▶ _Exercise requirements_
Reproduce word for word the passage of the rural childhood memoir from "We always had to" to "of the hill.".

▶ _Text block_

● ● ● ●

She put skunk grease and sugar on it
and we took it for hoarseness and croup.
She put "coal oil", "turpintine" and "lard"
on a flannel cloth and pinned it to our
gowns on our chest for colds.
We had to walk about 2 to 21/2 miles
to school.It was awfully cold sometimes
So Mom took an old sock cap and cut
us out a pair and sewed them.
We burned wood for heat most of the time.
Dad cut it and hauled it off the hill,
then we sawed it with a crosscut saw
or sometimes chopped it with an axe
We most always cut the wood to cook with.
Sometimes we burned coal, I remember
Daddy digging the coal and carrying it home
in a sack on his back to keep us a fire.
We always had to pack our lunches for school
or if anyone of us worked away from home
We most always took cornbread and ,milk
especially in the winter time
We went to an old one room church
that set upon the side of the hill.
Everyone walked that didn't
have far to go, others rode horseback
We raised our corn to make meal. I remember
taking the corn to the mill to have it
ground into meal.
We raised almost everything that we eat. We pickled some, canned some and dried some.
I remember picking blackberries and selling
them for 25 cents for a 10 quart bucket
and we always delivered them too.
We canned some ourselves and made jelly,
jams and preserves. We also picked
blueberries and rasberries,
canned apples and peaches
and these fruits were our snacks
in the wintertime, also we made snowcream.
Mom used to go out in the hills and pick wild lettuce and we always had winter onions so we had greens real early in the spring. I used to help take care of my cousins. They were 2 and 4 years younger than me. My sister was a year older than me
so while our parents worked in the fields
we watched the kids.
Then they moved away in later years
I watched my baby sister which was eleven
years younger than me. But I would rather
go outside to work as to stay inside.
I helped my Dad work outside a lot
I used to go possum hunting with him
and carry a possum and a polecat in
a sack on my back.
I took Daddy's mules hitched to a sled to the mouth of the hollow , where we lived, to get some feed , I think it was I who turned the sled up side down on the way there. I've cut corn, cut tobacco, help put the tobacco in the barn for curing, picked beans, gathered apples, peaches and corn. I've washed clothes on a wash board and made my hands bleed, helped up hay and stripped tobacco. We had square dances at the house all the time. We would take the bed down and out of the way so there would be plenty room to dance. One night we were going to dance the old year out and the new year in and some one changed the clock on us, So we danced at the wrong time. We used to have parties and play kissing games, like Post office, Thimble and Spin the Bottle,Please or Displease.
We all had a good time. One Halloween a few of us got together and went to our school house and made a mess. We didn't tear up anything, and we helped clean it up the next day though. We would put things in the road and pick up fodder shocks and turn them upside down. We had a log cabin, we rented it out to a family of 7 and we would all run and play in the pasture fields.

● ● ● ●

▶ _Records supplied_
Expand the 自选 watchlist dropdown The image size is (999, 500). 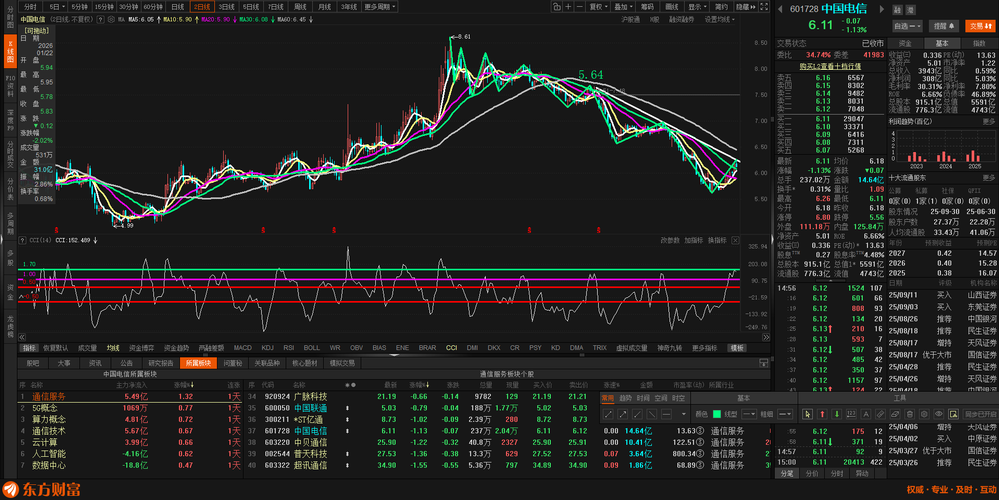[907, 26]
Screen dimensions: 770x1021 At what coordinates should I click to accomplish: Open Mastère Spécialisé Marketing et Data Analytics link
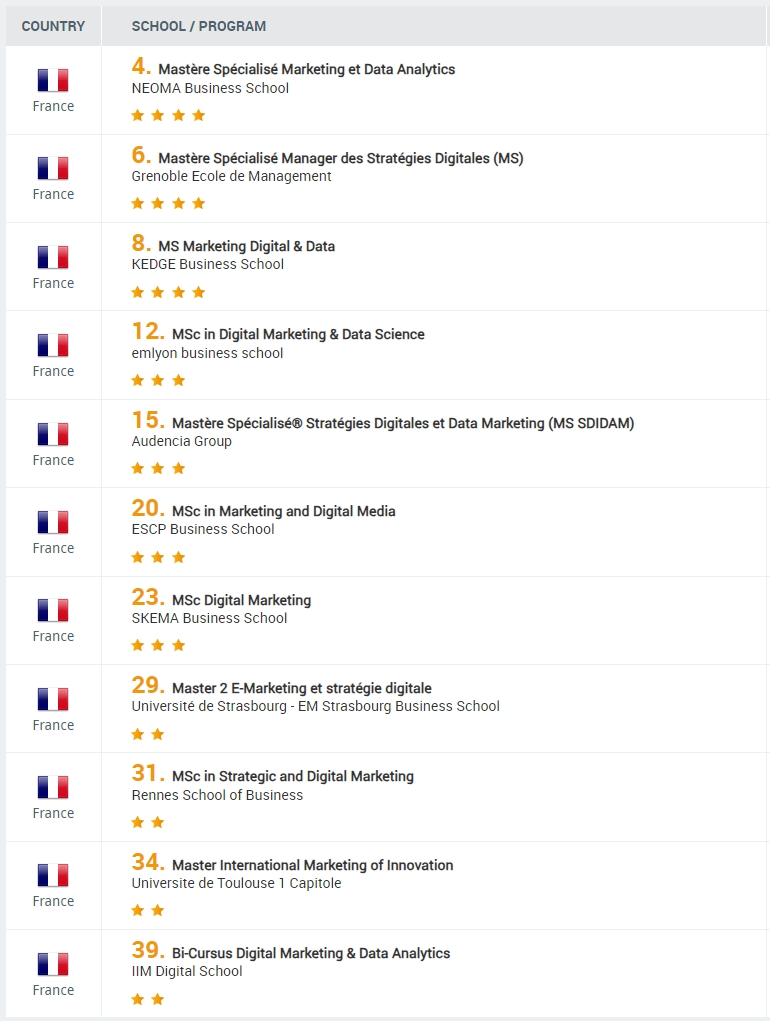tap(307, 69)
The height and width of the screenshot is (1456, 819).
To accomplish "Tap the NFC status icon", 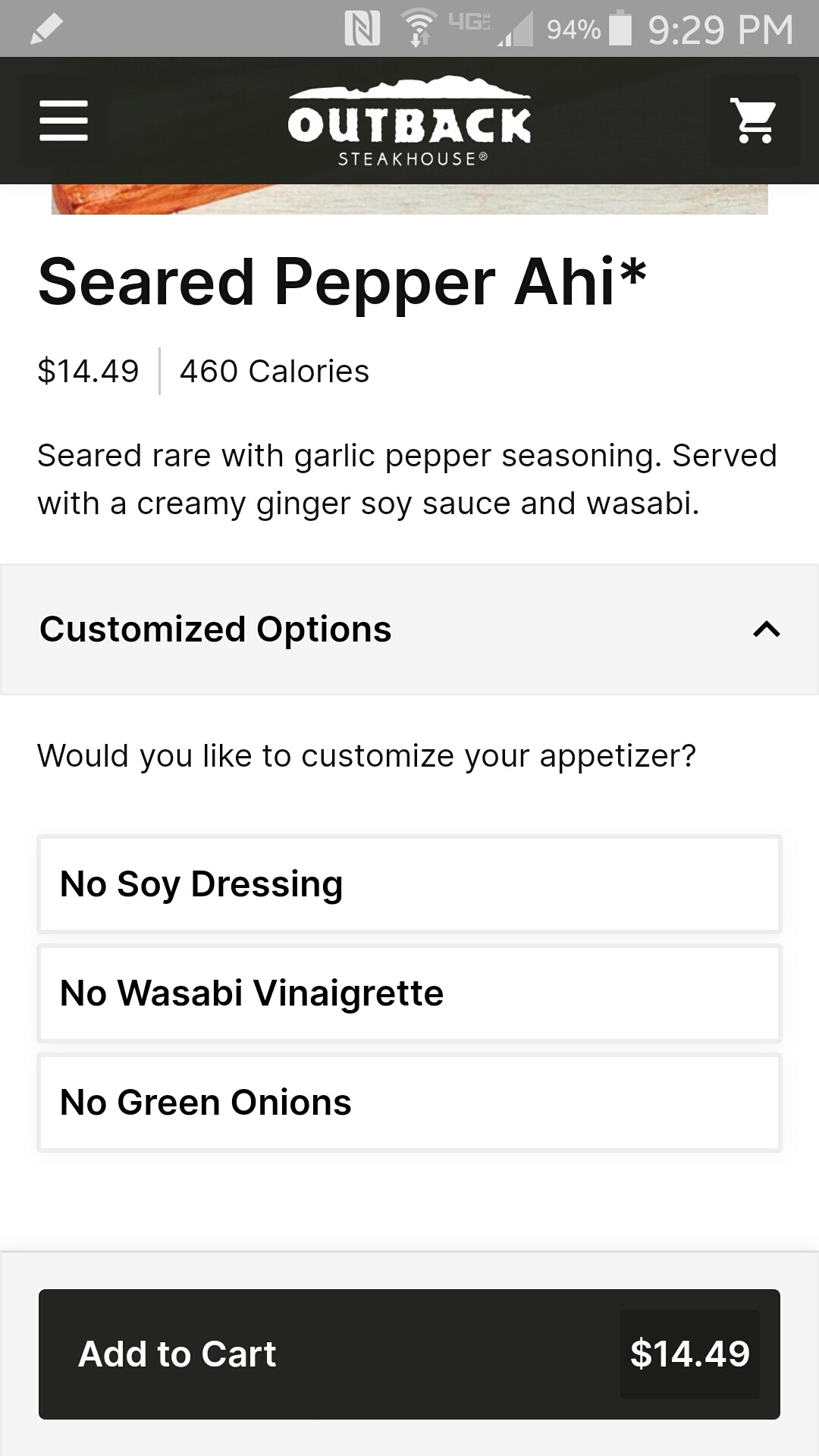I will click(x=362, y=29).
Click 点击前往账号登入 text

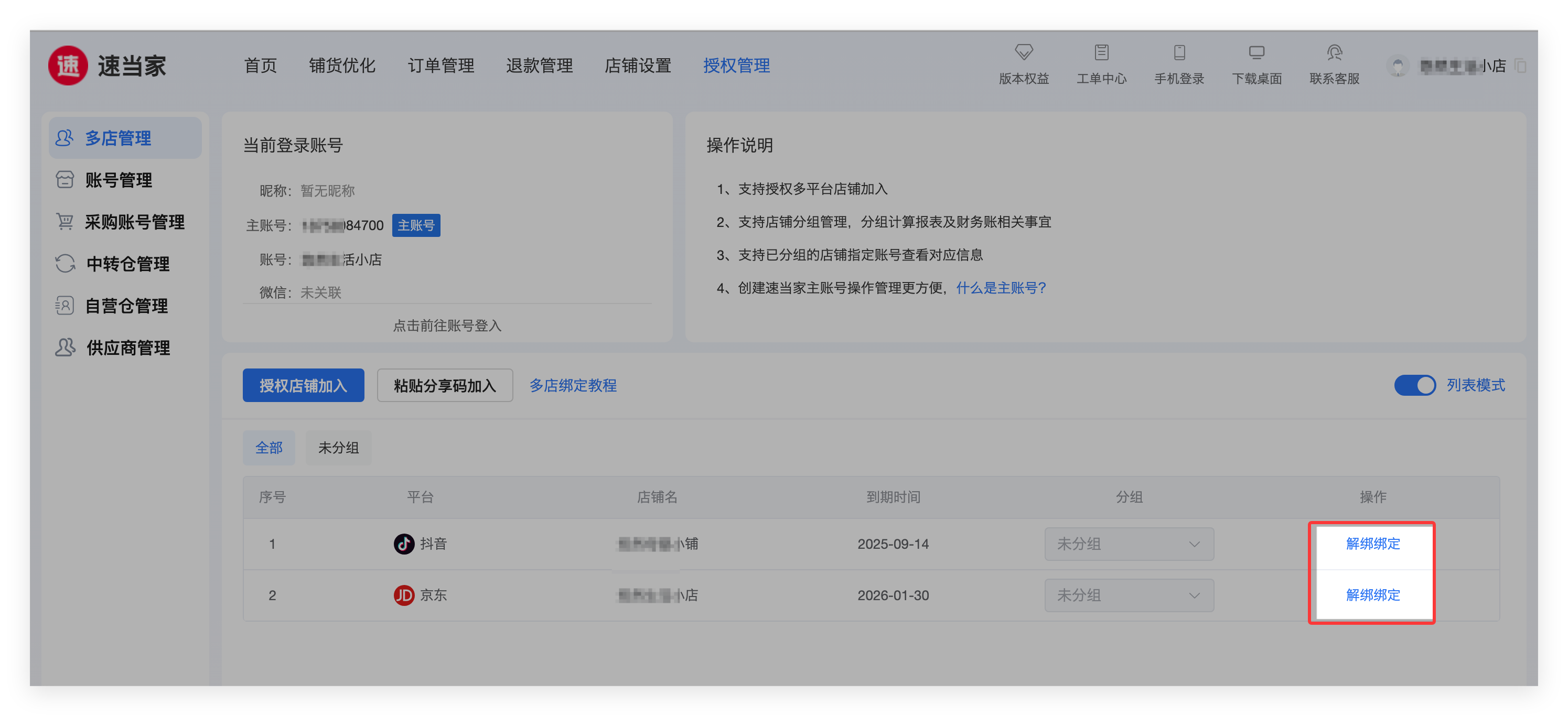tap(447, 326)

● ● ● ●

▶ _Solution for this problem_
We always had to pack our lunches for school
or if anyone of us worked away from home
We most always took cornbread and ,milk
especially in the winter time
We went to an old one room church
that set upon the side of the hill.